Services and supports will be provided in an integrated and coordinated fashion within the context of a locally-managed system of care developed in collaboration with the surrounding community-thereby ensuring continuity of care both over time (e.g., across episodes) and across agency boundaries, and maximizing the person's opportunities for establishing, or reestablishing, a safe, dignified, and meaningful life in the communities of his or her choice.
The following proposal attempts to outline the various components of such a system of care. Prior to describing the different components of the system, it is important to mention first the roots of recovery-oriented system transformation in the Civil Rights Movement. Rather than referring to advances in the effectiveness of psychiatric medications or an accumulating body of research on clinical improvements or positive outcomes in serious mental illness or addictions, it has been through the advocacy efforts of people with behavioral health disorders that recovery has been pushed to the forefront of behavioral health policy and practice in the U.S. and else-where.
More than innovations in clinical practice, recovery refers to affording people with behavioral health conditions the right to "live, work, learn, and participate fully in the community." Based most recently on the Olmstead decision, but grounded in 30 years of consistent federal law preceding it, this right cannot be made contingent on improvements in the person's clinical or functional status, nor can it be indefinitely delayed based on a system's lack of available resources to support community tenure.
Citizens of
The challenge for a recovery-oriented system of care is to carry out this work in the most efficient and effective, and least coercive and restrictive, manner possible, both respecting the dignity and autonomy of its clients while ensuring the safety and well-being of the community.

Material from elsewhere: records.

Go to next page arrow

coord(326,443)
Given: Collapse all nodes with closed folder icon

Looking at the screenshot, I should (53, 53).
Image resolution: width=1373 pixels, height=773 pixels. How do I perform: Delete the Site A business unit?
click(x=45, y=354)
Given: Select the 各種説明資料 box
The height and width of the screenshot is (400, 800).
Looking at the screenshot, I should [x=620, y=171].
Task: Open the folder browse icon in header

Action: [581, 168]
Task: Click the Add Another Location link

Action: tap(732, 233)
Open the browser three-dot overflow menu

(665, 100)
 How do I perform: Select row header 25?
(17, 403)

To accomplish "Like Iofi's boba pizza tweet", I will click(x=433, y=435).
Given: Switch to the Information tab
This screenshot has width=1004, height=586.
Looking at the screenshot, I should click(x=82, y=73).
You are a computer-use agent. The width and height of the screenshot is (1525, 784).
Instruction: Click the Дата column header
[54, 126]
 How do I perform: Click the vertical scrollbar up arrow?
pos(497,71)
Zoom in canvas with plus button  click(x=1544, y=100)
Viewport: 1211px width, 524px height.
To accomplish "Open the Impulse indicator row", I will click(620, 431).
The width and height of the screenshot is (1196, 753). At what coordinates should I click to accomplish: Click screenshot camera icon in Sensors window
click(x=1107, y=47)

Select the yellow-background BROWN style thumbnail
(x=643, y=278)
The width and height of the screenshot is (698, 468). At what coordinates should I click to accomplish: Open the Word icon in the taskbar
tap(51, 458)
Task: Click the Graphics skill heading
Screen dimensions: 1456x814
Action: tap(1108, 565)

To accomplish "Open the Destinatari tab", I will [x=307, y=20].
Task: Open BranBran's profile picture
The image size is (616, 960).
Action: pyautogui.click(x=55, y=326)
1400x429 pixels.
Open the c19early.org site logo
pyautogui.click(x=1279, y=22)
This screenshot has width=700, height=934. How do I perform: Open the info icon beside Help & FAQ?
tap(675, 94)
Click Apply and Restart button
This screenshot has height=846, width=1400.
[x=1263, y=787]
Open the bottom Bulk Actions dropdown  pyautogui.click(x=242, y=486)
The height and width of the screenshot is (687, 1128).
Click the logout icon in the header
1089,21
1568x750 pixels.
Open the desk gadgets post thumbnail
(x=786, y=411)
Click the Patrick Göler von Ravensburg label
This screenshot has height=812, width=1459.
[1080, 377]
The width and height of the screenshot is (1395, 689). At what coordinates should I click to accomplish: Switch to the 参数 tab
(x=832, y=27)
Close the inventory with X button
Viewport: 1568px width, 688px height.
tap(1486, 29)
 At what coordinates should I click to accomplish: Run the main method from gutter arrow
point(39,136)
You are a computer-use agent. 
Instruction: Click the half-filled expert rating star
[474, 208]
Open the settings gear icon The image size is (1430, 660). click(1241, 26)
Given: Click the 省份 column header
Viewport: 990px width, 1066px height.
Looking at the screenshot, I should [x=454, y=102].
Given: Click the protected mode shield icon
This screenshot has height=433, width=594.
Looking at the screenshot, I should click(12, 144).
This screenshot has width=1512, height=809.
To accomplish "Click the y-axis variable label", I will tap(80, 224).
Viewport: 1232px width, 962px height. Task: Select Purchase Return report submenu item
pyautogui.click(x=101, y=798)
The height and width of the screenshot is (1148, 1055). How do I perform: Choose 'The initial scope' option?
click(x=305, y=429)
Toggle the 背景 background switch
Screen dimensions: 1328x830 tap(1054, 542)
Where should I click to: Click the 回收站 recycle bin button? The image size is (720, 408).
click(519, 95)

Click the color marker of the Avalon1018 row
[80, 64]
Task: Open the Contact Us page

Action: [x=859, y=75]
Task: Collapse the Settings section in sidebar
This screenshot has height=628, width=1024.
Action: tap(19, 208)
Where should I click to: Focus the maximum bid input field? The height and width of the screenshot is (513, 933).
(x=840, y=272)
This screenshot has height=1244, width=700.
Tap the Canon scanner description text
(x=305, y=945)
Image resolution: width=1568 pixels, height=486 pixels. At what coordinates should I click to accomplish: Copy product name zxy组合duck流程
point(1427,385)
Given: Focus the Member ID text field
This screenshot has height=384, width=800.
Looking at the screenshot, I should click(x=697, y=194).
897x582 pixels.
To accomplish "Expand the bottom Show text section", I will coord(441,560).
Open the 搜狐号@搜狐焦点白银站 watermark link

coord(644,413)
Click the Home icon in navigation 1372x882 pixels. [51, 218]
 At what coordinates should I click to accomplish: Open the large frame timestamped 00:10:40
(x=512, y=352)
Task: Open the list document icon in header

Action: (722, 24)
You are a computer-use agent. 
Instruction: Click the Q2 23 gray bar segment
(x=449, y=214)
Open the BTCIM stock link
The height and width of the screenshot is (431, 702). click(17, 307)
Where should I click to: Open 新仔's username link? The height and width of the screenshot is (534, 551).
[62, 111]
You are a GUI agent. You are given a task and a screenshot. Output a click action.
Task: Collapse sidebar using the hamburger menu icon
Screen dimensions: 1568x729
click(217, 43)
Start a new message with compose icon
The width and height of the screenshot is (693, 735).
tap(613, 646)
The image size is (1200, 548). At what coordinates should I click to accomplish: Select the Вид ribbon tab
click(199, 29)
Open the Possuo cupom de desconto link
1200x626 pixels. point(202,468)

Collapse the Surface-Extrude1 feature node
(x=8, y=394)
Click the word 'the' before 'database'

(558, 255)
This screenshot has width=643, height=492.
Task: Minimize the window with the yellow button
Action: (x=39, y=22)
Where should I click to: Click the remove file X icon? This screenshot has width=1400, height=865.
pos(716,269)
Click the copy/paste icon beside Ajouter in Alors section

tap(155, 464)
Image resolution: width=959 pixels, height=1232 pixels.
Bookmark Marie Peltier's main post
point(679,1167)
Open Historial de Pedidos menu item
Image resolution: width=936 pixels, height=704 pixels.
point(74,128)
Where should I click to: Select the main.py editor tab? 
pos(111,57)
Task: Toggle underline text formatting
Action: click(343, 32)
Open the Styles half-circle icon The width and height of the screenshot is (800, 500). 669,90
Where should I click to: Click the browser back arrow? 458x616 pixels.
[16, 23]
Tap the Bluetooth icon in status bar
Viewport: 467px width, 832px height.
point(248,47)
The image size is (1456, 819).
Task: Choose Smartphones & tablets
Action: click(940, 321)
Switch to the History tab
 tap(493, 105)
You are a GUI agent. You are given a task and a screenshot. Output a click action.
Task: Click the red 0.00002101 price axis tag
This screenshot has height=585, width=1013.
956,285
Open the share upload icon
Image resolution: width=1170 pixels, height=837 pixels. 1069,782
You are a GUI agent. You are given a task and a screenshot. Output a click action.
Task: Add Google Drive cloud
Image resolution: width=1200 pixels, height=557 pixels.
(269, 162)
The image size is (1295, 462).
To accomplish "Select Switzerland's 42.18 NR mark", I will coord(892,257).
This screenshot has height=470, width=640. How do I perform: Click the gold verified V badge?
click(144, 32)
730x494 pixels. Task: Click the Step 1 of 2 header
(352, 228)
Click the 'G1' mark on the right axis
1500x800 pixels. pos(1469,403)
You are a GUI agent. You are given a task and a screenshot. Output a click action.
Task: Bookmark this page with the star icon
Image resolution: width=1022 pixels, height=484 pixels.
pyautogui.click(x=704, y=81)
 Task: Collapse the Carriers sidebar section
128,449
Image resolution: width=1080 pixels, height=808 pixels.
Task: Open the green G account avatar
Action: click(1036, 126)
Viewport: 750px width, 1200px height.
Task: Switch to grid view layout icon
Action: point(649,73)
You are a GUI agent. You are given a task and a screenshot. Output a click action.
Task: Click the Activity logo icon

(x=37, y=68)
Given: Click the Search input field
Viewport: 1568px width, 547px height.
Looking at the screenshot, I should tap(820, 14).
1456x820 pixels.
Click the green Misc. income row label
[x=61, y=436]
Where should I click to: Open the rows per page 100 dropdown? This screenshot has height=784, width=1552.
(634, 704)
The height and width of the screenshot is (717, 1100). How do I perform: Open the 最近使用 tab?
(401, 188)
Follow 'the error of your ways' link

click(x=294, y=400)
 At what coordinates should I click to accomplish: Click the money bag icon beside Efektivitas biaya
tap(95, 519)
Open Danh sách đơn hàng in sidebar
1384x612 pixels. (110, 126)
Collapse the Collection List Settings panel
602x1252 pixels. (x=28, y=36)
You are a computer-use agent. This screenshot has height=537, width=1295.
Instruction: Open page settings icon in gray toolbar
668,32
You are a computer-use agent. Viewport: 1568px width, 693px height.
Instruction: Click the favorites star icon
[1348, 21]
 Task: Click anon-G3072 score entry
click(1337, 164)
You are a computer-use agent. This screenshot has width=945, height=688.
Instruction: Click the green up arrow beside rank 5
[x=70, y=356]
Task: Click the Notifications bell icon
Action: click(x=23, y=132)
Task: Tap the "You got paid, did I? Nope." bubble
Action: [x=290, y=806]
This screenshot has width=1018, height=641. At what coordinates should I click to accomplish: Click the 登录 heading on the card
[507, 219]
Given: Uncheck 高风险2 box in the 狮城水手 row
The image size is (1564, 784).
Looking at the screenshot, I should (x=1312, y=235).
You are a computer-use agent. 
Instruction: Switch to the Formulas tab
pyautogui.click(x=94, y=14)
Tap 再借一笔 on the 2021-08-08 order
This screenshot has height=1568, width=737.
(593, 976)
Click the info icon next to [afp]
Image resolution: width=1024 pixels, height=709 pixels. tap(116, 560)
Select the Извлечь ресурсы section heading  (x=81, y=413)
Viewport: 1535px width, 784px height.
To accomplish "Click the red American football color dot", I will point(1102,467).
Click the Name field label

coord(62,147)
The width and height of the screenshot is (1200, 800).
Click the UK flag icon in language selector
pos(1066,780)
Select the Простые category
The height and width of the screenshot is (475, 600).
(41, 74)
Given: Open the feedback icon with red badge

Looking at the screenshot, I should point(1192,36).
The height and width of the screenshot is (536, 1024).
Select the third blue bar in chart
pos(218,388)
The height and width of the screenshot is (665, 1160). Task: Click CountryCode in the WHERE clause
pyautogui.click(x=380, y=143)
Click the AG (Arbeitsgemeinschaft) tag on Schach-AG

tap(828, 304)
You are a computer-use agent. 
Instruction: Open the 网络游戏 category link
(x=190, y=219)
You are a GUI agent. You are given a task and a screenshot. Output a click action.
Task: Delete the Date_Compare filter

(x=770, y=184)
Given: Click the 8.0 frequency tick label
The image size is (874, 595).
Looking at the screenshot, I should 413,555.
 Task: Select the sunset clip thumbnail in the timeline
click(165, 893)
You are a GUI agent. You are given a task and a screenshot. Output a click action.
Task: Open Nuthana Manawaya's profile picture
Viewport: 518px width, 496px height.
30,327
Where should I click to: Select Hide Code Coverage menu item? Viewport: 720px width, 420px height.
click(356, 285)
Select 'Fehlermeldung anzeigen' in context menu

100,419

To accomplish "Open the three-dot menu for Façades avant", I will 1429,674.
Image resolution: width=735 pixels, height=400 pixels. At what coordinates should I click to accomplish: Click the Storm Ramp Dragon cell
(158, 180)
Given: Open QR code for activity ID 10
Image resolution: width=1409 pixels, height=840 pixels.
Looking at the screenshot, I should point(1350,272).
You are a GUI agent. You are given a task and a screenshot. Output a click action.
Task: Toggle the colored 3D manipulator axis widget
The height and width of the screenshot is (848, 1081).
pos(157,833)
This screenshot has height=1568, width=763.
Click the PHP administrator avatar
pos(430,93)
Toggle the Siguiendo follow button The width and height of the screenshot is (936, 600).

Based on the stages of change model first introduced into treatment of addictions, the overarching principle for design of this system and its various components is that a person should be able to access effective and responsive services and supports regardless of where he or she is in the process of recovery from addiction, psychiatric disorder, or both. Realizing that addictions and psychiatric disorders co-occur at least as frequently as they occur independently, this model further allows for a person to be in different stages with respect to each of the conditions he or she may have.
Most importantly, being unaware of, or choosing not to accept having, a behavioral health condition is to be viewed as a point of departure for treatment, rehabilitation, and support efforts as opposed to being viewed as cause for discharge from care. Based also on the input of people who are in recovery from addiction and/or psychiatric disorder, this model places central emphasis on the role of peer-delivered services and supports at each point along the continuum of care.